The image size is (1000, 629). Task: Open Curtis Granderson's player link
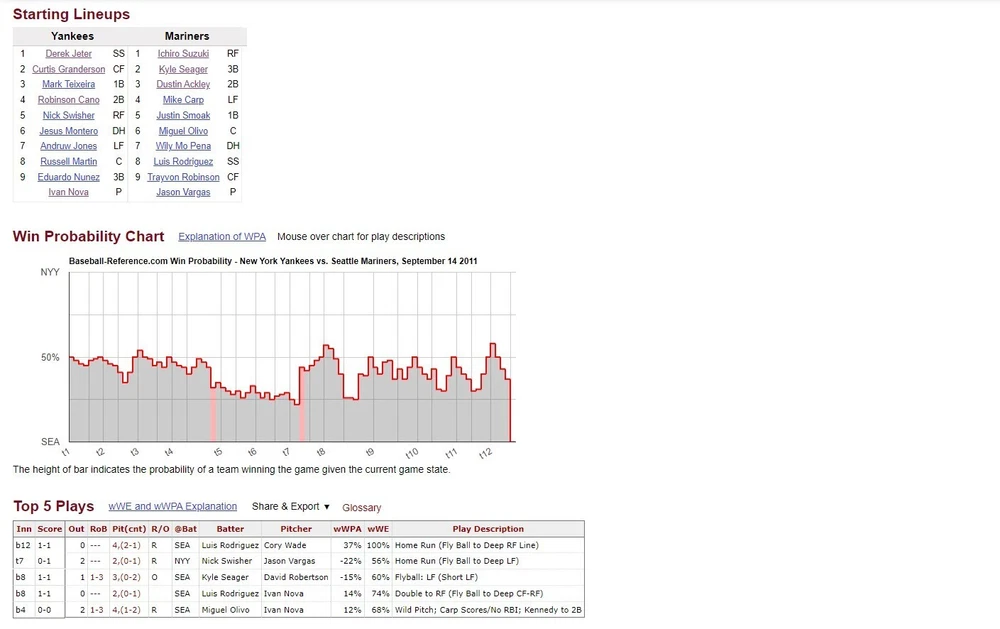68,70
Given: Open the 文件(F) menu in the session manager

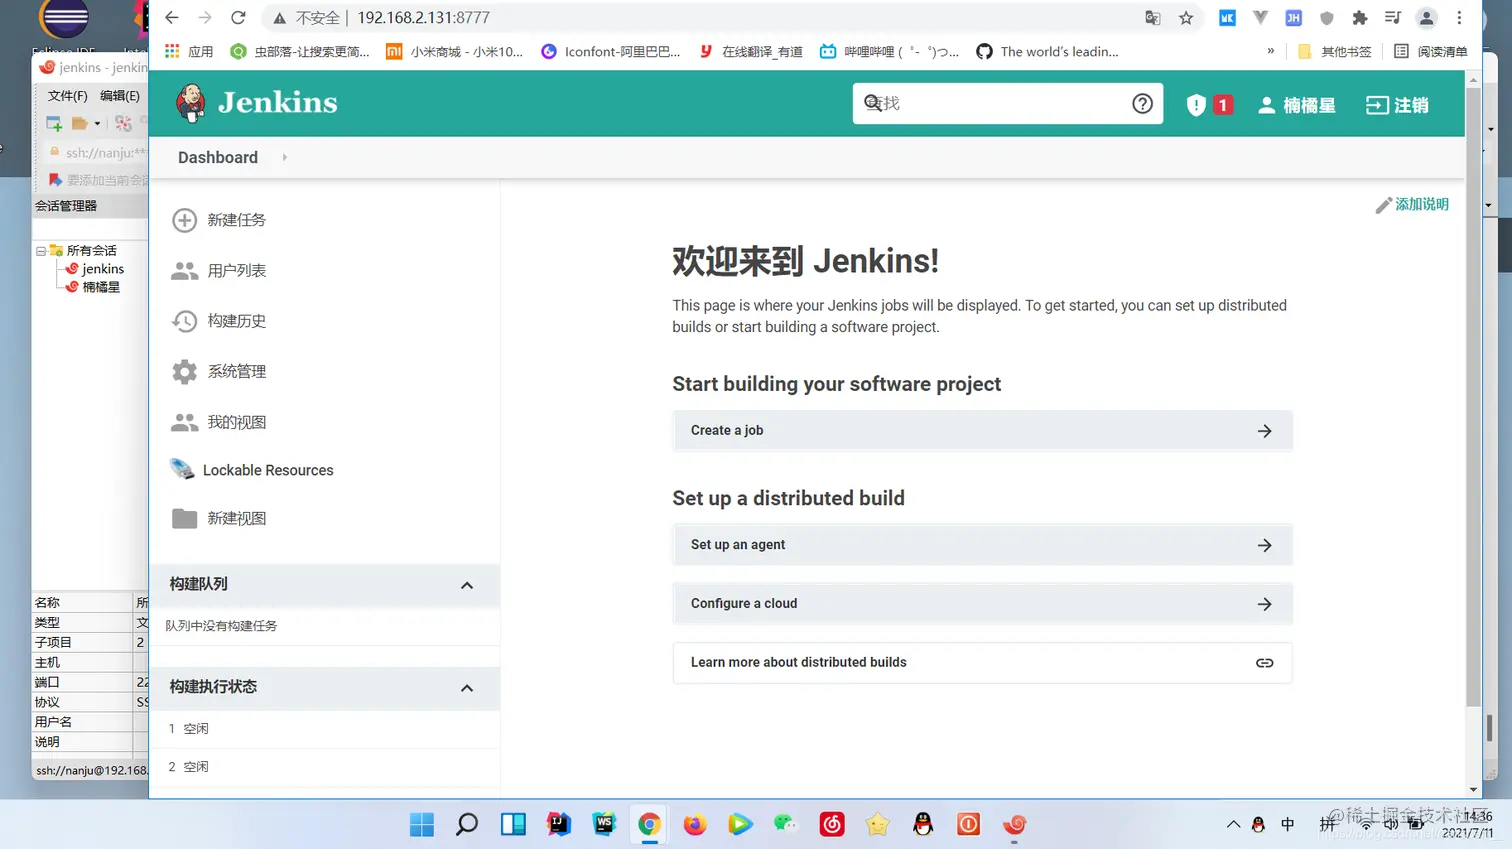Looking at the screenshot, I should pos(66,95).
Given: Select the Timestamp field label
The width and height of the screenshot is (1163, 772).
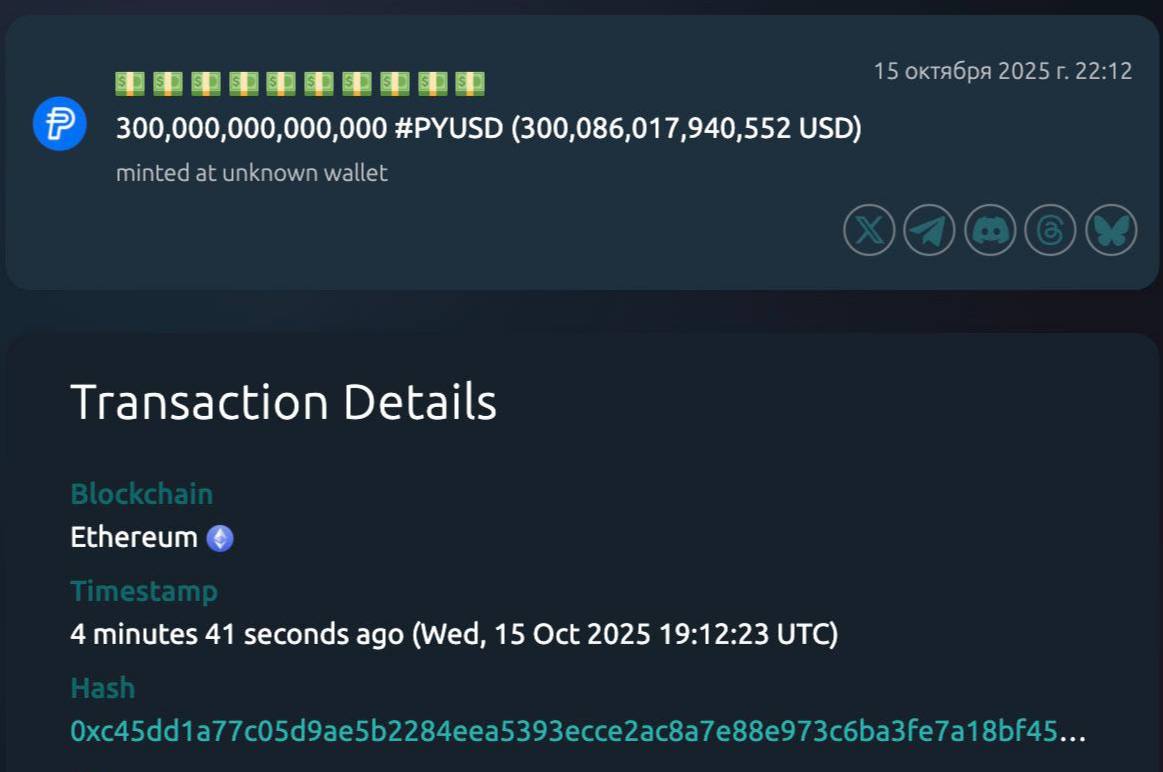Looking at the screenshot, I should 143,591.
---
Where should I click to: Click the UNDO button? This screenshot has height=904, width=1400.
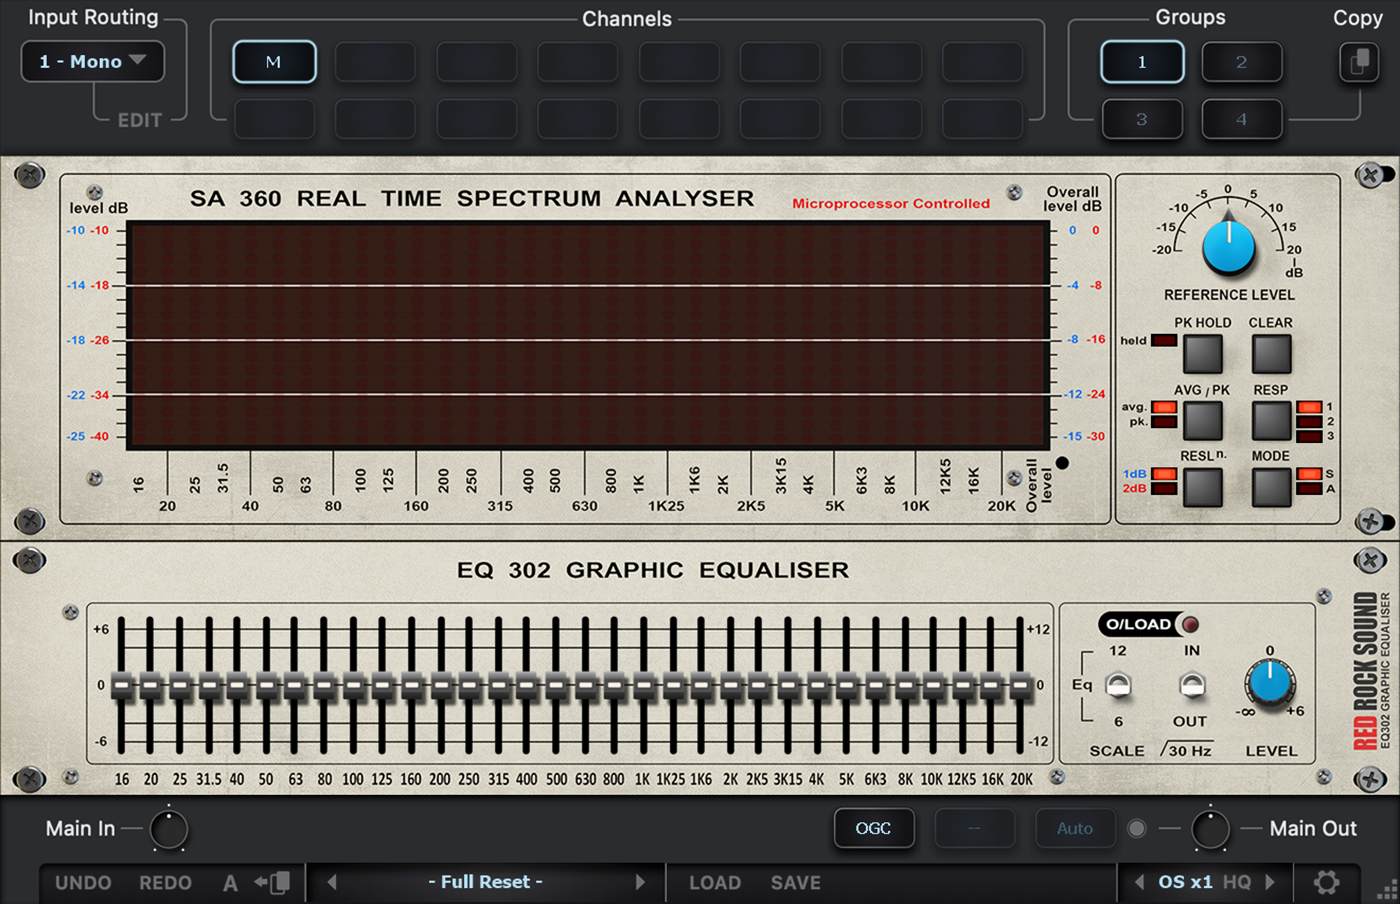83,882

TASK INSTRUCTIONS: Range to copy from the listing above: the line with "The image size" through the line with "Given: Select the Timestamp field label". Transcribe it exactly and skip the pictures.

ANSWER TO THE PROBLEM:
The image size is (1000, 629). Task: Open Curtis Granderson's player link
68,70
Given: Open the 文件(F) menu in the session manager

Looking at the screenshot, I should pos(66,95).
Given: Select the Timestamp field label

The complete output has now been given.